Right now seems like a prime time to call up Medlen to piggyback with a starter and give the bullpen a rest.  His line so far at Class AAA Gwinnett: 30 and 2/3 innings pitched, 17 hits, 7 walks, 4 runs (all earned), 0.78 WHIP, 1.17 ERA.  I’d say he’s handling International League hitters just fine.

But that isn’t likely to happen, so we’ll head to Citizens’ Bank Park for Repeat Tour #1 with a pretty tapped bullpen.  This especially doesn’t bode well since we’re using 2 starters that are pretty incapable of going the distance, Jo Jo Reyes and Kenshin Kawakami.  Vazquez will pitch the game between the two of those guys, which also doesn’t bode well, because he’s a fly-ball pitcher and that’s one heck of a home run park.  They’ll be opposed by Cole Hamels, Joe Blanton, and Brett Myers.  Myers, the least crappy of the 3, is sporting a 5.35 ERA,  Joe Blanton a 6.84, and Cole Hamels a 7.27.  Those should be jet names, not ERA’s.  We seem to have Myers and Blanton figured out as we jumped on them pretty well in the first series.  Cole Hamels was a few outs away from shutting us out twice last year, but he’s been off to an awful start.  He’s had injury troubles all season and can’t seem to put it together.  Hopefully he doesn’t put it together for at least 1 more start.

The Phillies have hit 39 home runs entering tonight’s game.  They’ve allowed even more though, more than 45 (fuzzy on the exact figure).  Any time you play in Citizens’ Bank Park you want to do 3 things: 1) keep Rollins and Victorino off the base-paths at all costs, if they’re running wild you’re going to pay, 2) keep the ball down in the zone and away from hitters when possible, limit those home runs, and 3) pitch to Ryan Howard with the bases empty, because he’ll make you pay if you make a mistake in front of him.  We have GOT to take advantage of the mistakes their pitchers make (and they will make them, especially when Hamels isn’t pitching) EVERY TIME, not just in the first 3 innings.  Someone named Dusty (and I don’t know who Dusty is) posted this at Braves Journal, it deserves a re-post:

OPS+ by inning:

1st-127
2nd-114
3rd-105
4th-133
5th-99
6th-54
7th-93
8th-76
9th-43!!
10th-244

Complacency.  Bad, bad thing.

The good news is McCann is eligible to return to the club tomorrow and he very well may.  No official word yet, but he’s 1-3 with a double, a walk, threw out a baserunner, and tagged someone out at the plate today for Gwinnett so far.  I’m praying he’ll be back.  That’d be the boost we need.  And we’re going to need some comfortable leads to win this series considering how cashed our bullpen is.

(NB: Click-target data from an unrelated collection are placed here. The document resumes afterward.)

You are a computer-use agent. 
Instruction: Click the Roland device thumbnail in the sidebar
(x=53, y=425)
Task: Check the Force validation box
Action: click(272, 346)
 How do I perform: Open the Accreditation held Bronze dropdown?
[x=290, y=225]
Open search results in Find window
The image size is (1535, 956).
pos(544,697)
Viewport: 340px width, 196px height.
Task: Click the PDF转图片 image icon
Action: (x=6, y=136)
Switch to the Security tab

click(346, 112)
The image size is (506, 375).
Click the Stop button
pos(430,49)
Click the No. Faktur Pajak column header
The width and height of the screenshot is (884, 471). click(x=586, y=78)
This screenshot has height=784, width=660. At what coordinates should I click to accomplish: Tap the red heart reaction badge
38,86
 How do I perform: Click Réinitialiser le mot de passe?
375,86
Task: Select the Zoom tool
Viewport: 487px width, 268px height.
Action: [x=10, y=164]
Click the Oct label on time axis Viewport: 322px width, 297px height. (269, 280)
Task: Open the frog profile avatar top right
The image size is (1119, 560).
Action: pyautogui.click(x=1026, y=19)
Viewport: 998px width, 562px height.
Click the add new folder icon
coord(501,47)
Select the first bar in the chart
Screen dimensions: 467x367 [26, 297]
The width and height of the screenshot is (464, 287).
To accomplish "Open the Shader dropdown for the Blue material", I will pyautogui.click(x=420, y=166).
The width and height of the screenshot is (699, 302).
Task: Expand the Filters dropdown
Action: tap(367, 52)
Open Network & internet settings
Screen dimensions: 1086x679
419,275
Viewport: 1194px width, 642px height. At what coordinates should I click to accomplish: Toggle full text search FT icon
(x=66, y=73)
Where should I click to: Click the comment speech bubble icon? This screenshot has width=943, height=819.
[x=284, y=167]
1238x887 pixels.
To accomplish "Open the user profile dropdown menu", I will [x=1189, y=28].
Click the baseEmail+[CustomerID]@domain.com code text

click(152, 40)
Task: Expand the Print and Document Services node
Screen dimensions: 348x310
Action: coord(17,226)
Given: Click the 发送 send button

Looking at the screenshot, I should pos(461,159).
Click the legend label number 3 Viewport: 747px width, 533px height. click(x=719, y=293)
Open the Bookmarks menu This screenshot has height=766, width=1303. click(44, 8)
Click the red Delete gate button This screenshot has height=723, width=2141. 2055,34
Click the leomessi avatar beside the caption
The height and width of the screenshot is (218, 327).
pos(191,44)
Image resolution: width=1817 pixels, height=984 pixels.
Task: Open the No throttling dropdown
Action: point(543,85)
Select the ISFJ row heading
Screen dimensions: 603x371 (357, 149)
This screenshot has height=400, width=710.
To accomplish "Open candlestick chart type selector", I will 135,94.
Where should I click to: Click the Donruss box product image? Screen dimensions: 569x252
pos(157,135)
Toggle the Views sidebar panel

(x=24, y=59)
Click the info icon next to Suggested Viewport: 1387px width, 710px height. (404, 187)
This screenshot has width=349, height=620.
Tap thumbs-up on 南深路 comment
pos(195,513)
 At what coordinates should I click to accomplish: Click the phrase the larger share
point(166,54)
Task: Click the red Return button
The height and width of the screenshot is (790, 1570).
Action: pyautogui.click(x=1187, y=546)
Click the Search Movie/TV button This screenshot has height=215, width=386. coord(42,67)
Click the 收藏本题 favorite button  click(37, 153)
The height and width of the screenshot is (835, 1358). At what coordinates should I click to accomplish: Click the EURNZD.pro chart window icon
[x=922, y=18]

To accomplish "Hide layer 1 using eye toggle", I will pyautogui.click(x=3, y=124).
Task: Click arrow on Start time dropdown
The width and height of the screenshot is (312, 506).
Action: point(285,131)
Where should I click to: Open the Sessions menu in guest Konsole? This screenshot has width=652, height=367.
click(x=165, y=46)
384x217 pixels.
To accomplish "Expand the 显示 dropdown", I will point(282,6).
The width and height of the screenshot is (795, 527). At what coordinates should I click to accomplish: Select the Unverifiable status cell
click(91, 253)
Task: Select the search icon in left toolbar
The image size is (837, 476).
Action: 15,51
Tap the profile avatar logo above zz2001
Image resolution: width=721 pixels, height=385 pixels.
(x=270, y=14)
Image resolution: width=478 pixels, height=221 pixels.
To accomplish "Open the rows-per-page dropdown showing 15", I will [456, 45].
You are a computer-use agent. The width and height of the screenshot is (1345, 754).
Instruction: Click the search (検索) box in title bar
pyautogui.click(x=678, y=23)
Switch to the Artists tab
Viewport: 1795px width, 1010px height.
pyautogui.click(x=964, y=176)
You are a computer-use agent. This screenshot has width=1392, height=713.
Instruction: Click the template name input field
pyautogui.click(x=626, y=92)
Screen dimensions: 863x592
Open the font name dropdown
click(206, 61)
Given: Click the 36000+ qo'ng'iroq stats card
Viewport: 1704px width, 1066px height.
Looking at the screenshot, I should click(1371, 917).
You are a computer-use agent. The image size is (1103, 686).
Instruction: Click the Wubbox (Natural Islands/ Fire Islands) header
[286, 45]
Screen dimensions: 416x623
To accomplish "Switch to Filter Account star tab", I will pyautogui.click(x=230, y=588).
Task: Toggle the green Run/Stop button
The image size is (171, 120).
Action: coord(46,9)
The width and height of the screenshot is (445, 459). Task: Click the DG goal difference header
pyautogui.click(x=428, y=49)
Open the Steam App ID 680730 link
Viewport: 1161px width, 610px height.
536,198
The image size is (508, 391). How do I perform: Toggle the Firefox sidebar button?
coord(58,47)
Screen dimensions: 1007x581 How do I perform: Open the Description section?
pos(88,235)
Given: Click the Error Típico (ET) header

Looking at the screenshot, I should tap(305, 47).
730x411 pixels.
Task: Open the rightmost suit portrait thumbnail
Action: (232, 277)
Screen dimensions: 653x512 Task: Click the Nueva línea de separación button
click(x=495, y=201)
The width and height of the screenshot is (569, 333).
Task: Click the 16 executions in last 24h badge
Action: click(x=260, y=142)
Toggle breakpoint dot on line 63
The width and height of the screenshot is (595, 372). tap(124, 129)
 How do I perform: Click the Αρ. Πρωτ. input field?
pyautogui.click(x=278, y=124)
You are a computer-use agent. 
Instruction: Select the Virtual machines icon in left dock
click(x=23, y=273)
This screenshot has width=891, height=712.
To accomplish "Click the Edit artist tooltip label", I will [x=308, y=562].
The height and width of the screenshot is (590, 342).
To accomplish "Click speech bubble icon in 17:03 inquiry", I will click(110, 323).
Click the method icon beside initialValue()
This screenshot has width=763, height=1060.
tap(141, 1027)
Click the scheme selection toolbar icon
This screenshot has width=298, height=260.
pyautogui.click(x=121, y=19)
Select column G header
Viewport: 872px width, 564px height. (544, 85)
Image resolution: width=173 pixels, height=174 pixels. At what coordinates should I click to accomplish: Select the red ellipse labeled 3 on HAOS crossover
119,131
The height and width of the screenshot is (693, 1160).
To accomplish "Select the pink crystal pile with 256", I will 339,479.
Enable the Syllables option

Lets go get them.  Another road series win in Philthy would be a huge confidence boost.  There’s no reason we can’t do it, either.  Their starters are crap so we’ve got a decent chance to score a bunch of runs.  May complacency not rear its’ ugly head.

Edit: P.S. I won’t be discussing Manny Ramirez on this site.  Not until I know more, at least.